__CHECK YOUR UNDERSTANDING__.
1. In the chicory study text, what was the minimum age for patients to be included?
2. Please summarize the chicory study text in two sentences.
3. Carry on the chicory study text from the point where it stops.

__TEXT__.

=== Begin Enclosure ===

We were interested in evaluating effects of a proprietary bioactive extract of chicory root in patients with OA, based on in vitro data demonstrating its anti-inflammatory properties including inhibition of the production of COX-2 [9], iNOS, TNF-α and NFκB [9, 10]. Pre-clinical toxicology studies have shown no adverse effects in rodents [10]. Chicory has a long history of use for other medical conditions such as digestive disorders, it has for many years been added to food products like coffee and it has a very good safety profile. If chicory could alleviate some of the signs and symptoms of OA while having fewer side effects than NSAIDs, we postulated that it would have clinical utility.

The present study was designed to evaluate safety and tolerability of treatment with a proprietary bioactive extract of chicory root in patients with OA of the hip or knee evaluated over a treatment period of 1 month. This design was based on clinical observations that NSAIDs generally show beneficial effects over a similar timeline. Previous studies in OA have shown relatively high placebo effects, and therefore the design of this study was double blind with a placebo control group. Patients were enrolled into 3 separate cohorts, with stepwise increases in the daily dose of the active agent.

Methods

Patients and protocol requirement

To be included in this study patients had to be 50 years of age or older and have an imaging-confirmed (radiograph or MRI) diagnosis of OA of the hip or knee. The use of an NSAID was not permitted in the 7 days prior to the enrollment visit, and intra-articular steroids could not have been administered within the previous 30 days. In addition, no enrolled patient had received intra-articular hyaluronate injections in the month prior to enrollment. One individual who had been treated with hyaluronate in the past had noted no benefit from the series of injections. Patients had to be able to ambulate sufficiently to complete a 25 foot walking time. Individuals with significant active medical conditions were excluded at the discretion of the principal investigator. The protocol and the case report forms were written entirely by the investigators (NO, VB and GJ). The protocol was approved by the University of Texas Southwestern Institutional Review Board and informed consent was obtained from all individuals prior to the baseline study visit activities. Clinicaltrials.gov identifier is NCT 01010919.

At the baseline visit, a medical history and physical exam were carried out. The patient completed the following self-assessment questionnaires:

McMaster Universities Osteoarthris Index (WOMAC)[11, 12]

Brief Pain Inventory (BPI)[13]

Modified health assessment questionnaire (MHAQ)[14]

Visual analog scale (10 cm) for arthritis pain assessment (VAS)

Each patient also was timed for a 25 foot walk. The following laboratory tests were obtained and sent to the local clinical laboratory: complete blood count, AST, ALT and creatinine. Blinded medication provided by the study sponsor was dispensed. One batch of chicory, chemically verified for content by a third party laboratory, was used for all subjects. Randomization of the doses was pre-determined and built into the packaging, so that each numbered box of medication was dispensed in sequence to each enrolled patient. The dispensed capsules each contained either 200 mg of chicory extract or matching placebo.

=== End Enclosure ===

Dataset items:
=== Begin Enclosure ===

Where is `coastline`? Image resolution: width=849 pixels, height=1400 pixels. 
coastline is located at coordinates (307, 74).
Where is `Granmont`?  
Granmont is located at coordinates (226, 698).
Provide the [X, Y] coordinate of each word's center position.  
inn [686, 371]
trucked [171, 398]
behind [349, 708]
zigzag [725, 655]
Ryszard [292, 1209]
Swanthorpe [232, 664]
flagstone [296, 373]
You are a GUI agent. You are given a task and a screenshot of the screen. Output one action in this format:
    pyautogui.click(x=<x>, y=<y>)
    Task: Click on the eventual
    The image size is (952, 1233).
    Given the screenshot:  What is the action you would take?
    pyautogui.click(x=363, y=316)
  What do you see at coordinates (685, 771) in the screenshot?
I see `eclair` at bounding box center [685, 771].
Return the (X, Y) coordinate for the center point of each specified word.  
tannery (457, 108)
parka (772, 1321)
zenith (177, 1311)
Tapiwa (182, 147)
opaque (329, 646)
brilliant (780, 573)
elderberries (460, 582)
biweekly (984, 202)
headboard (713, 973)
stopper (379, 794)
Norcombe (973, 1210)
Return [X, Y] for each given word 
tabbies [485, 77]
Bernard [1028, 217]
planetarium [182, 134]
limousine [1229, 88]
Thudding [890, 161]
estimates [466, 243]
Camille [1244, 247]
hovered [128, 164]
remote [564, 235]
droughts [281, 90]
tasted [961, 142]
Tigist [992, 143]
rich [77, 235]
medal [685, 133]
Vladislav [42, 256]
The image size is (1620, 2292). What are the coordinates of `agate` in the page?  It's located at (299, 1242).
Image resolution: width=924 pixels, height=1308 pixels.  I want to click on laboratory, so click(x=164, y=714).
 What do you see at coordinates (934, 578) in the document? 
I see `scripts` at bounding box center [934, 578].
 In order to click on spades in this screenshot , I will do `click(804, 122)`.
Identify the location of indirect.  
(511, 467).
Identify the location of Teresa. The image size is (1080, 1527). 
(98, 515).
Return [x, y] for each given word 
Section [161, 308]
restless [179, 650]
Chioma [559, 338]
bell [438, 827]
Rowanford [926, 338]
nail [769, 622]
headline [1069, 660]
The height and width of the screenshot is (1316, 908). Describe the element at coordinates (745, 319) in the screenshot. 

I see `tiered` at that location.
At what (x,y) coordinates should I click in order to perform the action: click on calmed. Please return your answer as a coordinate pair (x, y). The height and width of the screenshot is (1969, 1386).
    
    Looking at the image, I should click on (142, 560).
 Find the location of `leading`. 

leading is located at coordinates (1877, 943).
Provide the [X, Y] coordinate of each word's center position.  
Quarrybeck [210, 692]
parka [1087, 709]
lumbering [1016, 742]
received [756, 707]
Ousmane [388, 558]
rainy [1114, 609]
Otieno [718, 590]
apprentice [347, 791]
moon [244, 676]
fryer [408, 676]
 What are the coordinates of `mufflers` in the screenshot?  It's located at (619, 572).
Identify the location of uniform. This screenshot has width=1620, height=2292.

=== End Enclosure ===

__RESULTS__.
1. Patients had to be 50 years of age or older.

2. The study evaluated the safety and tolerability of a proprietary chicory root extract, which had shown anti-inflammatory properties in vitro, in patients with OA of the hip or knee over one month, using a double-blind, placebo-controlled design with three cohorts at stepwise higher daily doses. At baseline, patients aged 50 or older with imaging-confirmed OA completed questionnaires, a timed 25 foot walk and laboratory tests, and were dispensed capsules containing either 200 mg of chicory extract or matching placebo.

3.
Three study cohorts were enrolled. The first cohort took one 200 mg capsule three times daily (TID) for a total dose of 600 mg/day. The second cohort took 2 capsules TID for a total dose of 1200 mg/day and the third cohort took 3 capsules TID for a total daily dose of 1800 mg/day. Patients randomized to placebo took matching placebo capsules on the same schedule. To encourage enrollment, the ratio of active treatment to placebo was 5:3 in cohorts 1 and 2 and 16:8 in cohort 3. One patient assigned to cohort 3 (and randomized to placebo) took 1 capsule three times daily rather than 3 capsules three times daily and had 100% compliance with this regimen. Therefore, blinded data on this individual were analyzed with cohort 1. With this change in assignment, the final breakdown of treatment was as follows:

Cohort 1 - 9 Patients: 4 placebo, 5 chicory

Cohort 2 - 8 Patients: 3 placebo, 5 chicory

Cohort 3 - 23 Patients: 8 placebo, 15 chicory

Patients were given diaries to record dosing and use of the permitted rescue analgesics, acetaminophen alone or combined with either hydrocodone or codeine. The final visit was scheduled 4 weeks after the baseline and at this visit the same tests, instruments and assessments were carried out. Pill counts were completed and patients were discharged from the study.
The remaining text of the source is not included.